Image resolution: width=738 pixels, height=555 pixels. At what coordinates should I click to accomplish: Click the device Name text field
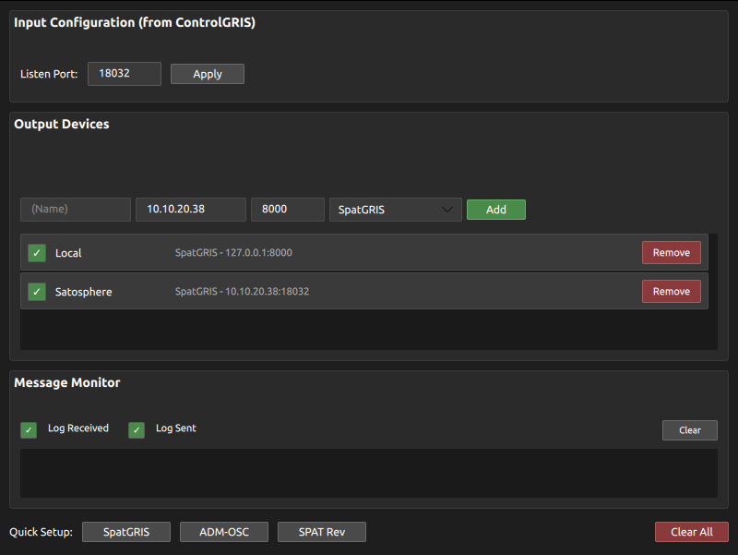click(x=76, y=210)
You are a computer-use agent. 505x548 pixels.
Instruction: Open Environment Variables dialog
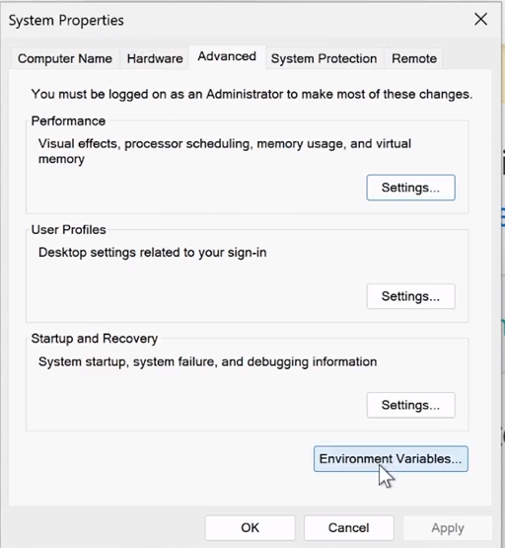click(x=391, y=459)
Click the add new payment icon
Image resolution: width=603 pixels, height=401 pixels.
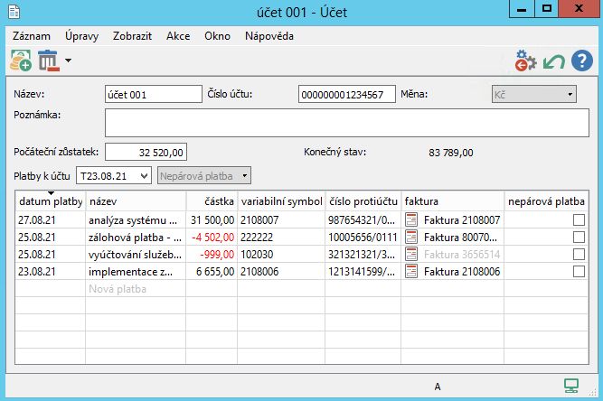(20, 61)
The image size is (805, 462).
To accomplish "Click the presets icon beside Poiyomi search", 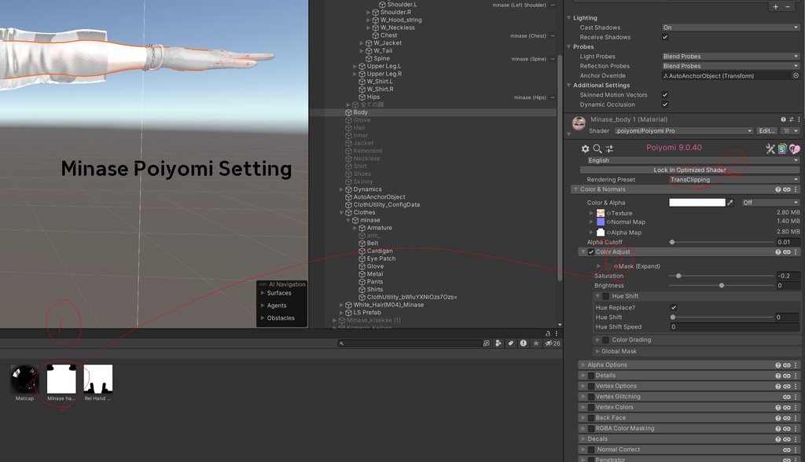I will tap(611, 149).
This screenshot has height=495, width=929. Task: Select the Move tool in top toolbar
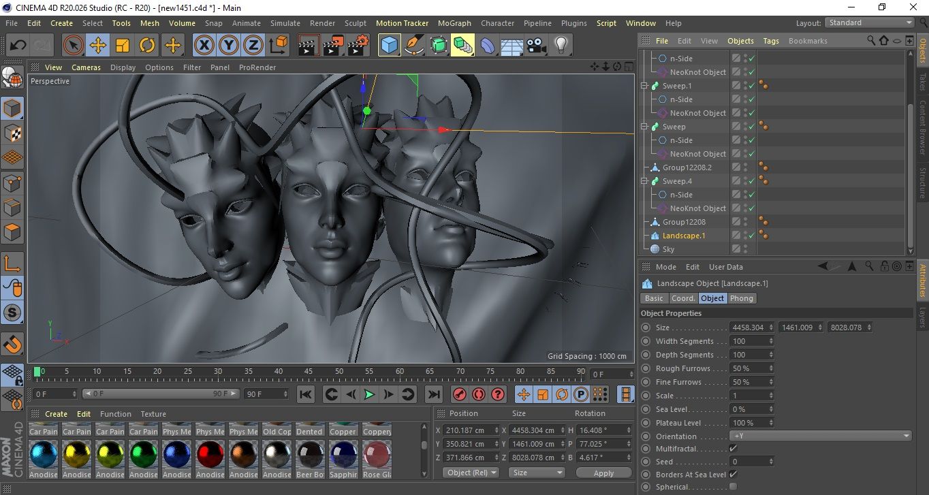coord(97,46)

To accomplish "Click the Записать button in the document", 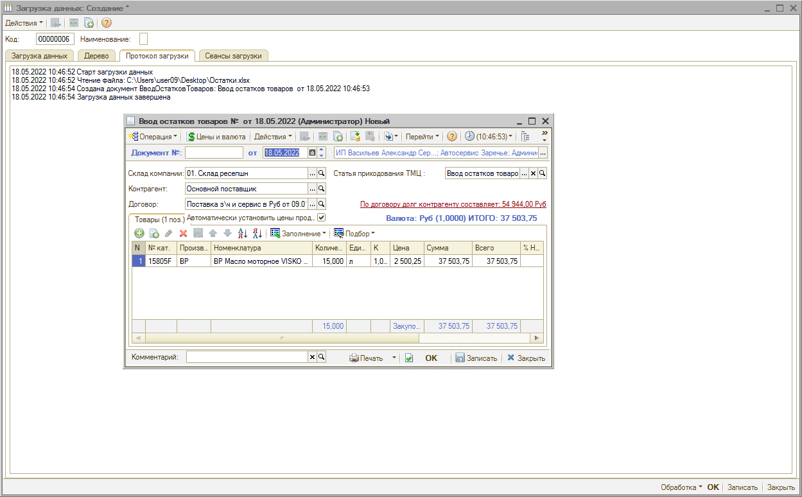I will pos(476,358).
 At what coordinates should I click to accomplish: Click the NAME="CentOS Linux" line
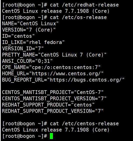tap(30, 24)
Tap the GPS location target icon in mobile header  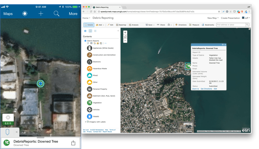pos(25,14)
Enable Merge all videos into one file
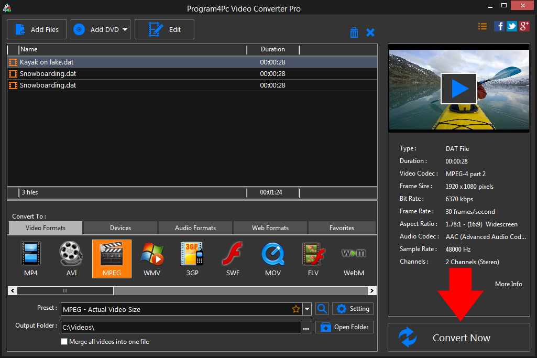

→ Task item:
The images in the entries above should be left out; please reproduce exactly the lines from the first through the one containing "Click the add new payment icon".

→ Answer for the task:
Image resolution: width=738 pixels, height=555 pixels. At what coordinates should I click to accomplish: Click the device Name text field
click(x=76, y=210)
You are a computer-use agent. 505x548 pixels.
Instruction: Open Environment Variables dialog
click(x=391, y=459)
Click the add new payment icon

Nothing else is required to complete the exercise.